More than 100 civilians were killed by junta airstrikes this month in territories lost by the regime during March, according to The Irrawaddy’s estimates.
The Irrawaddy recorded 40 fatalities in Letpanhla village, Singu Township, Mandalay Region, eight in Myaung and Kani townships in Sagaing Region, 55 in Myaing, Pauk, Htilin and Gangaw townships in Magwe Region, and 10 in Nawnghkio Township in northern Shan State.
A military observer said: “The regime has been targeting civilians as it can’t win land battles. The reasoning is that they have lost territory because people support anti-regime groups, so they attack to scare people. Airstrikes regularly target areas with no fighting.”
Eleven civilians, including a doctor, his nurse wife who was four months pregnant and their five-year-old son were killed in a junta airstrike on Hnan Khar village in northern Gangaw Township, Magwe Region, on March 22.
Five children were killed and six people were injured in the bombing raid, which targeted Dr Mya Soe Aung’s clinic. The 40-year-old doctor and his wife, Khaing Hnin Wai, a 39-year-old senior nurse, were killed. The couple served at a public hospital in Kale Township, Sagaing Region, before joining the Civil Disobedience Movement following the 2021 coup. They had since provided healthcare to people affected by fighting in Sagaing and Magwe regions.

A military defector, former sergeant Zeya, said: “The military has been committing extreme acts of brutality since the beginning. They say, ‘There is no injustice within the military.’ To win the war, they bomb hospitals and religious sites without hesitation. These airstrikes are deliberate acts meant to instill fear among the people.”
Forty civilians, including seven children one of whom was four-months old, and more than 50 others were injured in junta air attacks on Letpanhla village, a rest stop on the Mandalay-Mogoke road on March 4, 14 and 17.
Ko Osmond, a spokesman for Mandalay People’s Defence Force (PDF) said: “There have been no ground clashes in Singu since we seized the town. The latest air attack was unprovoked and deliberately targeted civilians.”
Singu, 80km from Mandalay city, fell to the PDF and its allies in July last year.
Ten people, including two monks, five novices, and two women, were killed by four 250lb bombs on Sein Yadanar monastery in Nawnghkio town, which is controlled by the Ta’ang National Liberation Army (TNLA), on March 16, according to the armed group.

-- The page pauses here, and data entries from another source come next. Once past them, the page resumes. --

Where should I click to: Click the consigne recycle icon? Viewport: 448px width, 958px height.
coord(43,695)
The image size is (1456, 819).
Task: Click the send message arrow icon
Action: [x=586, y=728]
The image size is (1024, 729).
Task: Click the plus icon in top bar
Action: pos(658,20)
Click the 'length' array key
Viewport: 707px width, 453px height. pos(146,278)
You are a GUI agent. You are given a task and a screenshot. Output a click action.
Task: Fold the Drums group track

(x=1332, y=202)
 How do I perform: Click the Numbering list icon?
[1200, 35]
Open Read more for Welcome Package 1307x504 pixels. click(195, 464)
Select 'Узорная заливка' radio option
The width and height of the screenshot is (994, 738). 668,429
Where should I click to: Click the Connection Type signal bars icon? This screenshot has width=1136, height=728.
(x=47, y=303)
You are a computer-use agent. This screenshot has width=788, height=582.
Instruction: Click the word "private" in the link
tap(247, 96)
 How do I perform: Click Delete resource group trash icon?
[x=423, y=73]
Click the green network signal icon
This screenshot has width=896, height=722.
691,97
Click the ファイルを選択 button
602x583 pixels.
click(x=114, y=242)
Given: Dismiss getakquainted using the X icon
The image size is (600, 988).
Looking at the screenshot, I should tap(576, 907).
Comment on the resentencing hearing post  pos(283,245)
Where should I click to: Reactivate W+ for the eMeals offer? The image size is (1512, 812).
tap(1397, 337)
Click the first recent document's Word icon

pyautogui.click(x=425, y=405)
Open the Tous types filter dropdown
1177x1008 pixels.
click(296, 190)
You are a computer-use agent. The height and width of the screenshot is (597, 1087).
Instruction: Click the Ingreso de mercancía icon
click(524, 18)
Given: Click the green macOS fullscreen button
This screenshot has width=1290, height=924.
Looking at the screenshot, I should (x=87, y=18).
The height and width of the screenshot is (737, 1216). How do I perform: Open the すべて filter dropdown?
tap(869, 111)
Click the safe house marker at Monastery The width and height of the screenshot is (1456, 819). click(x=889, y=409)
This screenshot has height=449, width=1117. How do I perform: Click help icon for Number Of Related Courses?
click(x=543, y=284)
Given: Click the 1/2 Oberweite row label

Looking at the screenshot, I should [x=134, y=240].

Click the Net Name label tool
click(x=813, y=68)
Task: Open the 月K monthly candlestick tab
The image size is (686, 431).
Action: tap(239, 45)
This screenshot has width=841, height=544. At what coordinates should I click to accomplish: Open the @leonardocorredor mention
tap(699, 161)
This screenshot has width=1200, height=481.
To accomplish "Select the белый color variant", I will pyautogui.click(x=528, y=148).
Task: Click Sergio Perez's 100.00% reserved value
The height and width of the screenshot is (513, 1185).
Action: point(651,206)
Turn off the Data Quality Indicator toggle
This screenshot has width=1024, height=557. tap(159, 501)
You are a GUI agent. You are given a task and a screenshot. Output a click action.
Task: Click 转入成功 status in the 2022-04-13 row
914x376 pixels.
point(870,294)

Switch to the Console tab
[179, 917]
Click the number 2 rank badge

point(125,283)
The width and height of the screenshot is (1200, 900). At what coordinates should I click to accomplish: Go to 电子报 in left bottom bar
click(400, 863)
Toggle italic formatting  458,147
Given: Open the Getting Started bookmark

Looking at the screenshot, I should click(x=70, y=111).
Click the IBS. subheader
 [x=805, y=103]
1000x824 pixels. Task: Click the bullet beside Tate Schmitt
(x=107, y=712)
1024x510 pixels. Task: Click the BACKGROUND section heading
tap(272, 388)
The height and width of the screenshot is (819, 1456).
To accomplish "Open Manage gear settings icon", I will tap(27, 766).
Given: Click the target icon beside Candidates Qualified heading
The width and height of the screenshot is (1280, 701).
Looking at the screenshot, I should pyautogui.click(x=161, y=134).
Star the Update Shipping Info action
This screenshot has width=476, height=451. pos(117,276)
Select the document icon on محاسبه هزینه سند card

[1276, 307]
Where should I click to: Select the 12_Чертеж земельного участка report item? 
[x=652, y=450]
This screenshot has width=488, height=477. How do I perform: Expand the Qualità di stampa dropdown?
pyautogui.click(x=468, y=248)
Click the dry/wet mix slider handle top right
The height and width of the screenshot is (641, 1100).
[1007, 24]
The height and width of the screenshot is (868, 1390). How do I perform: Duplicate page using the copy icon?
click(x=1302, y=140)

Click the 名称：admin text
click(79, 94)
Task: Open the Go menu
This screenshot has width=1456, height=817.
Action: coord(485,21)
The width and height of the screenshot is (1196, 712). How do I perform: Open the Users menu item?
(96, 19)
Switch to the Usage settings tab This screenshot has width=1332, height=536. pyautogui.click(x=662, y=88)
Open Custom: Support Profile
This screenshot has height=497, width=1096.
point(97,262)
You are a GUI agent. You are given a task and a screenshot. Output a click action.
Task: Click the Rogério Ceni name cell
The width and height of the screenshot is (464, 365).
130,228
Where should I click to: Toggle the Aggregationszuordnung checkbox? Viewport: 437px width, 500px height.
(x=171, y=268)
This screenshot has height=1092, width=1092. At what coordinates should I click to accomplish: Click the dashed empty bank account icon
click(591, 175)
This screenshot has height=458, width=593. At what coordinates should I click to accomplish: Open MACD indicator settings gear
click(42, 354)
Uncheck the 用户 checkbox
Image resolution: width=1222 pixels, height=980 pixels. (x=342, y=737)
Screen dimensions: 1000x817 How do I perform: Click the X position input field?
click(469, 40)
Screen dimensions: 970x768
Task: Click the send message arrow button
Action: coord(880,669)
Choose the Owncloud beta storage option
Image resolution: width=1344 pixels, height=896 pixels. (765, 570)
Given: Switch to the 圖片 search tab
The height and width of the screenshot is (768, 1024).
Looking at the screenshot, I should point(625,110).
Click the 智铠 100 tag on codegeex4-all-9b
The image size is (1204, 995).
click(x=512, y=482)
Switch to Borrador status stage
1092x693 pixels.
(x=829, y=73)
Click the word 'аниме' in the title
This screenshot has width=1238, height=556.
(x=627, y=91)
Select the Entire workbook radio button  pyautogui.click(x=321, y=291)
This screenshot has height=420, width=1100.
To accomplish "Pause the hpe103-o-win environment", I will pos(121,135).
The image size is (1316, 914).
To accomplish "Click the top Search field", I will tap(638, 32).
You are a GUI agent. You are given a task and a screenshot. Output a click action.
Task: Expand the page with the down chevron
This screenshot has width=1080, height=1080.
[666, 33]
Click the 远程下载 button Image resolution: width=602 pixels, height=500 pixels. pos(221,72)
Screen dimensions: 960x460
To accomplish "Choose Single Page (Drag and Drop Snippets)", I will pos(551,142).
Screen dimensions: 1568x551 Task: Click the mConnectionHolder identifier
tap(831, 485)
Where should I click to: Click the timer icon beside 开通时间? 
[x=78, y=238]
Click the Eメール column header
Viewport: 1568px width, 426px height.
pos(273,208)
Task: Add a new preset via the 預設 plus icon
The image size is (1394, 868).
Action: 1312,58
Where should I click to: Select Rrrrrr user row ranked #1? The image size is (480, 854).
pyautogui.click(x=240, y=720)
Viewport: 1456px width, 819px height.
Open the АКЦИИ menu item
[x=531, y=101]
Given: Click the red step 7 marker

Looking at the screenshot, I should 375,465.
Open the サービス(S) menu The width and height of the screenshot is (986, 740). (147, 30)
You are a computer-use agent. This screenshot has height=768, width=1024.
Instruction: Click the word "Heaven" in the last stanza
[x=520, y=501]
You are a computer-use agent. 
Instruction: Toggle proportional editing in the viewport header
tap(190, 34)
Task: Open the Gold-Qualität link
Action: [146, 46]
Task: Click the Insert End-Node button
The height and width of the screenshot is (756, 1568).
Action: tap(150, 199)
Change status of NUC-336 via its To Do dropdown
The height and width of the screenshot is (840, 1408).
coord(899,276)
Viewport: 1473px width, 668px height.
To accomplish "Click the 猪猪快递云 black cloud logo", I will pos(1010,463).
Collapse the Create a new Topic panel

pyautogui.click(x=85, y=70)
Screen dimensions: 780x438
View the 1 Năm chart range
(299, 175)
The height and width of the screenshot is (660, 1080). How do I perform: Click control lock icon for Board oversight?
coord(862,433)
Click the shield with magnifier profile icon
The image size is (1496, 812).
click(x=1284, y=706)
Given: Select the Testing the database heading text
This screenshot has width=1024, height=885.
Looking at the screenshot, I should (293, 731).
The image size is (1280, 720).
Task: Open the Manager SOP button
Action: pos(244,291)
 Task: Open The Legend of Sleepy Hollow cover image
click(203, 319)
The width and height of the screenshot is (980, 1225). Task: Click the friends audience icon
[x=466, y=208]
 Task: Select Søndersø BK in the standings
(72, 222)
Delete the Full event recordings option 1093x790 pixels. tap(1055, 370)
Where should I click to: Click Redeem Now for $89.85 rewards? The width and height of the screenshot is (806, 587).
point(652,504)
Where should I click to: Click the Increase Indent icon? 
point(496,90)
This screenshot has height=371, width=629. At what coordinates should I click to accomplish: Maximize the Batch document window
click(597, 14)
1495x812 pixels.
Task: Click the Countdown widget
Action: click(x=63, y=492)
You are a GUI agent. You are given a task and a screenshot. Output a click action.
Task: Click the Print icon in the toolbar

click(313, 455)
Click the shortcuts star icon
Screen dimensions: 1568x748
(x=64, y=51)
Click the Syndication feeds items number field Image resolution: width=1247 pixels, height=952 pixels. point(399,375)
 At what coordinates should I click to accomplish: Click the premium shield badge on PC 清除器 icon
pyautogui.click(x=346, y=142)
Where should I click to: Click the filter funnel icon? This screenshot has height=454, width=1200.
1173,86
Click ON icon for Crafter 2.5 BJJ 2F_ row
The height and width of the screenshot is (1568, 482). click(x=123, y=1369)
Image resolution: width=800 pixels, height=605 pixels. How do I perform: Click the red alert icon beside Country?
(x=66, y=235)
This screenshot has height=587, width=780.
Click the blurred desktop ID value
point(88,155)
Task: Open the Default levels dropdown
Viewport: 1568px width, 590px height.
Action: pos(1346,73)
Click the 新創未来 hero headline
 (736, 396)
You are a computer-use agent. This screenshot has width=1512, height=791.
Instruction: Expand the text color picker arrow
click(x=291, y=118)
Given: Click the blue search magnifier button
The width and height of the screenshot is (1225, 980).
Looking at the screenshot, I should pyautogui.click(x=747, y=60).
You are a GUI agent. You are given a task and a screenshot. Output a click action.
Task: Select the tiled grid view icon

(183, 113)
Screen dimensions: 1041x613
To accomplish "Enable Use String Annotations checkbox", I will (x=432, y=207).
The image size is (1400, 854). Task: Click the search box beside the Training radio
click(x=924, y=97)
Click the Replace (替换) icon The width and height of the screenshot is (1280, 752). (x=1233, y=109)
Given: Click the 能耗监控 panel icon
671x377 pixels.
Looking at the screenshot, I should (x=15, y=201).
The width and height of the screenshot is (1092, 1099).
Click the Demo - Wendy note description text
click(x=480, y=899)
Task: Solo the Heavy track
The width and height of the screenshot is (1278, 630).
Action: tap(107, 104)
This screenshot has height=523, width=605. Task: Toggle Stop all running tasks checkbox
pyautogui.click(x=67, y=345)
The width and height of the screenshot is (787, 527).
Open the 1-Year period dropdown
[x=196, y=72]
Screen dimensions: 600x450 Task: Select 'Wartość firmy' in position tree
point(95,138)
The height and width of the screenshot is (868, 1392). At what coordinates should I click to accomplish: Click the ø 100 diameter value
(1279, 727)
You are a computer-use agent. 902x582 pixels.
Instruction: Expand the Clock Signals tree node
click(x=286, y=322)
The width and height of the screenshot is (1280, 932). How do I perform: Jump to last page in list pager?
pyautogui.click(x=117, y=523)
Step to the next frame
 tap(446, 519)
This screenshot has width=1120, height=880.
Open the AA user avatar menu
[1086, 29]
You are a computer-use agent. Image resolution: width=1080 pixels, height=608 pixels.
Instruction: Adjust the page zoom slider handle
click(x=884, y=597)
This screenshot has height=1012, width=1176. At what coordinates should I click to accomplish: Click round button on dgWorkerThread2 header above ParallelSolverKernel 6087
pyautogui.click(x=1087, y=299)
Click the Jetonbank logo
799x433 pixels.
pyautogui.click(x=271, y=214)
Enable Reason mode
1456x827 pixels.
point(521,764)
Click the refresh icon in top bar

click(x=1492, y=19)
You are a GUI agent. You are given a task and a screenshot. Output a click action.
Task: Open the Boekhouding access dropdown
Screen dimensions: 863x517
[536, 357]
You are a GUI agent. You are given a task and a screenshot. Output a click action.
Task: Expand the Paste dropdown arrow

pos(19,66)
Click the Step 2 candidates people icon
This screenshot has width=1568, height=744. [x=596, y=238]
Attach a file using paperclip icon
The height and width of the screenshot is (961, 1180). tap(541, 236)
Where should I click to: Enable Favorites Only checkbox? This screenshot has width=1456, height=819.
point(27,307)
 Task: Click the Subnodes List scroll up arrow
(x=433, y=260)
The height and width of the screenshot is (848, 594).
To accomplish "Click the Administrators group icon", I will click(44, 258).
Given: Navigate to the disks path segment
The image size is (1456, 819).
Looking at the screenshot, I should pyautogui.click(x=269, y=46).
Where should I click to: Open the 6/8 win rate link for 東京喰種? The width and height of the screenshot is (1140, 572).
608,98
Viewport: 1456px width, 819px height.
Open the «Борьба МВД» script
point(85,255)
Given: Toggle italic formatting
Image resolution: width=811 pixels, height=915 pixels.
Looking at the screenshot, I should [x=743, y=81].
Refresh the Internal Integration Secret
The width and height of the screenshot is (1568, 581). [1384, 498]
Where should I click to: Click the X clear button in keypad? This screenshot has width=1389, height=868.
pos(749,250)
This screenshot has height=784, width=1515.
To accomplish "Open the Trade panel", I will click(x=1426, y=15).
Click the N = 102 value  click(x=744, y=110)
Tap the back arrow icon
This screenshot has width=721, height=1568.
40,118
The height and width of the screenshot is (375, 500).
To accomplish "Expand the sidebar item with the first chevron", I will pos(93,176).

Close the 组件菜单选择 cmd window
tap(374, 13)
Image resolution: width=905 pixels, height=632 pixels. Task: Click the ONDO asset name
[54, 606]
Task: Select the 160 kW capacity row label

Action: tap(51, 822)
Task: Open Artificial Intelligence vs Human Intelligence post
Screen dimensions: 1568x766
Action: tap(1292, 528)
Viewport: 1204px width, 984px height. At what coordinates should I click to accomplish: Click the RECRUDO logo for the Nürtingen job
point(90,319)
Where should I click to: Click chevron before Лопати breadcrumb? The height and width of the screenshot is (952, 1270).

The warplane used machine guns to attack the monastery, which was sheltering residents who had fled their homes due to fighting between the TNLA and the junta. Fourteen other monks and four civilians were wounded in the attack, the TNLA said.
A Nawnghkio resident said: “A blue fighter jet flew low over the town, dropping four bombs in two passes. The jet then circled back and machine-gunned Sein Yadanar monastery, targeting monks and displaced people. The brutality of the act is so extreme that no words of condemnation feel adequate.”
Residents dismissed junta claims that TNLA and PDF troops were stationed at the monastery.
More than 30 civilians were killed in junta airstrikes on numerous villages and oil fields on the border of Myaing and Pauk townships in Magwe Region in early March. The air raids have forced oil production to an abrupt halt and thrown residents into panic.
A junta bombing raid on Alelban village in Htilin Township, Magwe Region, on March 20 killed four civilians, including two female students, left more than 20 injured and destroyed more than 40 houses, according to Htilin Township People’s Defence Team.

Five women were killed and four others injured in two junta airstrikes on villages along the Chindwin River in Kani Township, Sagaing Region, on March 10 and 18, according to Kani Township People’s Defence Team.
The regime used paragliders to drop bombs on Myaung town and surrounding villages on March 19, killing four people, and burning some houses, according to the Civil Defence and Security Organization in Myaung.
The Human Rights Ministry of the civilian National Unity Government records indicate that the regime carried out 2,109 air raids from 2023 to March 16 this year, killing 372 children.
According to independent research group Nyan Lynn Thit Analytica, the regime carried out 865 bombing raids in four months from September to December last year—an average of seven per day—killing 475 civilians and wounding 1,013 others.